Amazon has undeservedly absorbed the optimism once showered on Apple . The online retailer's profit rose a bit in the fourth quarter, but its 1.9 per cent operating margin remains as slim as the justification for Amazon's valuation of 165 times expected earnings. Apple's 32 per cent margin fetches it only a multiple of 10. The discrepancy is now even harder to compute.
True, the empire built by Amazon founder Jeff Bezos is extensive, and it continues to add outposts both in the physical and virtual worlds. Amazon is building warehouses, expanding inventories worldwide, and offering new products and services for Web-based businesses every few days. Capital expenditure amounted to more than $10-billion in 2012. Meanwhile, it continues to cut prices to drive sales.
That's helped the company grow at an impressive 22 per cent rate. Yet the pace of growth is slower than it was a year ago. Moreover, the foundation of a business empire is profitability. And Amazon's still isn't stacking up. Its net margin was less than a third of Wal-Mart's. Meanwhile, its return on invested capital is steadily falling, which strongly hints at wasteful building. In 2010, the return was over 40 per cent. In this quarter it was 4 per cent.

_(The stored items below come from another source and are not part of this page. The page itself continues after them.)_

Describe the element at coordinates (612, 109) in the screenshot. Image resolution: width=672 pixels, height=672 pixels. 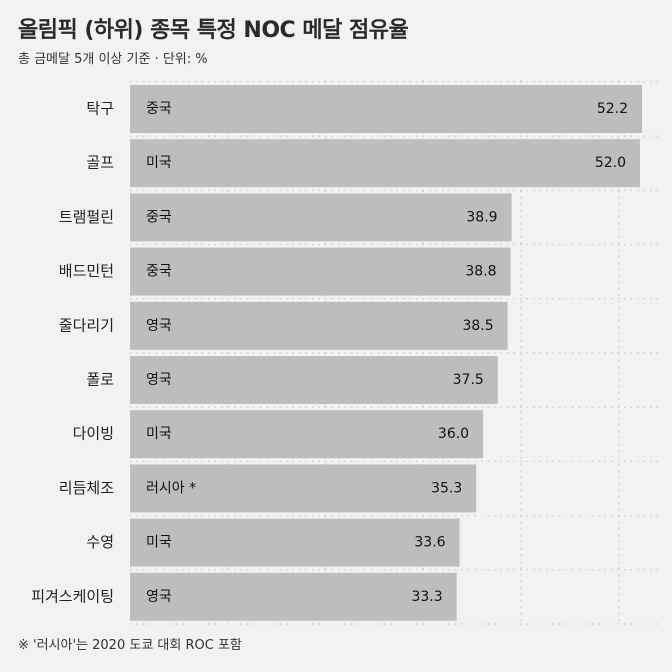
I see `value-label: 52.2` at that location.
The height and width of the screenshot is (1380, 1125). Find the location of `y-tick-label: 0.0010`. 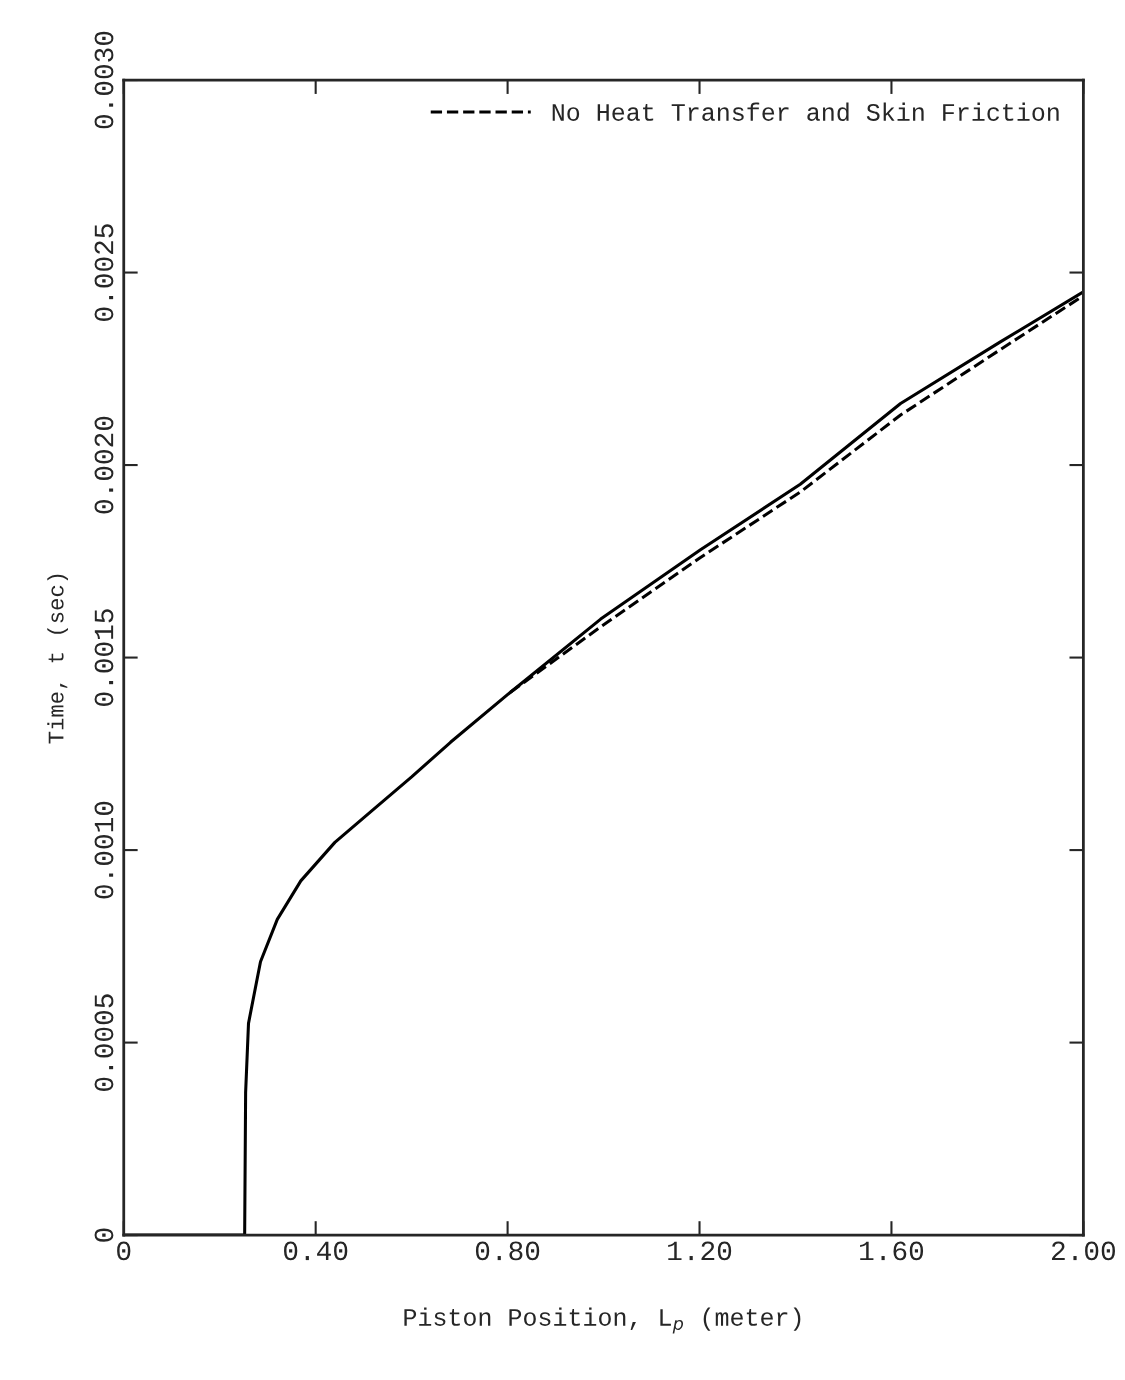

y-tick-label: 0.0010 is located at coordinates (104, 850).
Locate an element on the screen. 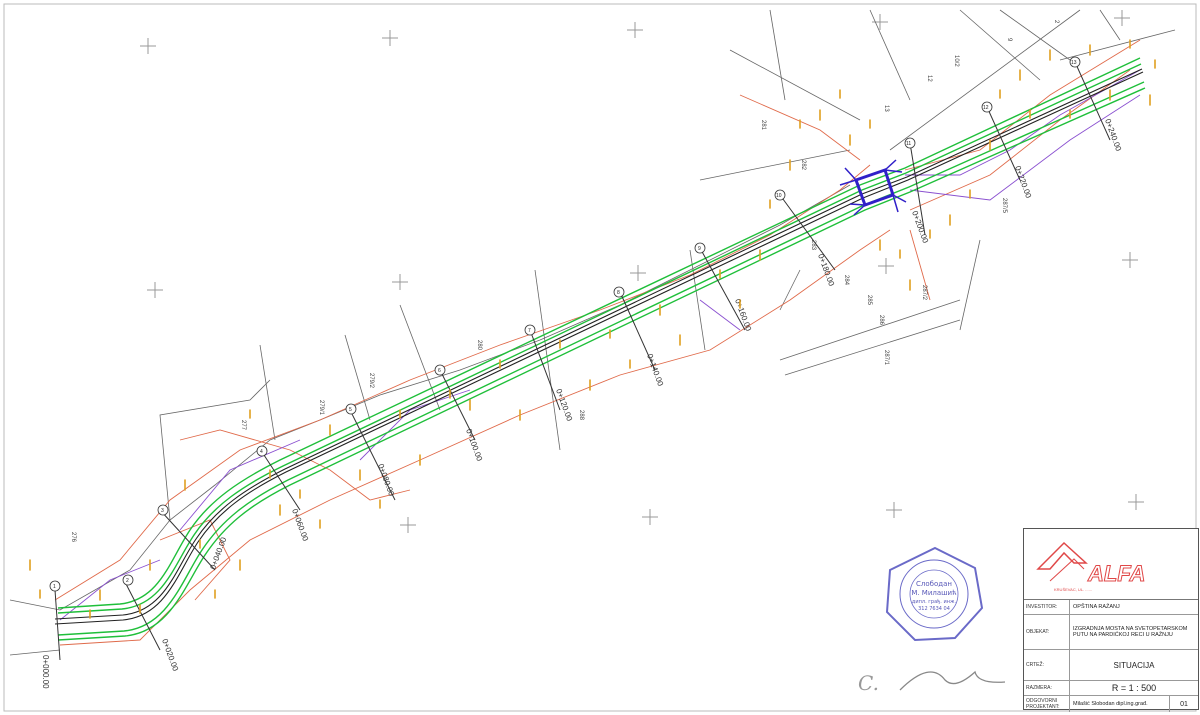 The width and height of the screenshot is (1200, 715). profile-number: 5 is located at coordinates (350, 410).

While it's not uncommon for investors to exhibit schizoid behavior, it's rare for such emotions to run divergently wild at the same time, as seems to be the case with the performances of Apple and Amazon. Both companies' revenue is growing strongly. However, anxiety that the iPhone maker's margins will fall over the next year, and hopes that Amazon's will continue to rise, explain why investors have sent Apple shares down more than 20 per cent over the past three months, and Amazon's up a similar amount.
With Amazon's price-to-earnings multiple standing at 16 times the ratio accorded to Apple, investors have fully baked in collapsed margins at the one and rapidly rising profitability at the other. Apple may have its challenges, but that's just bananas.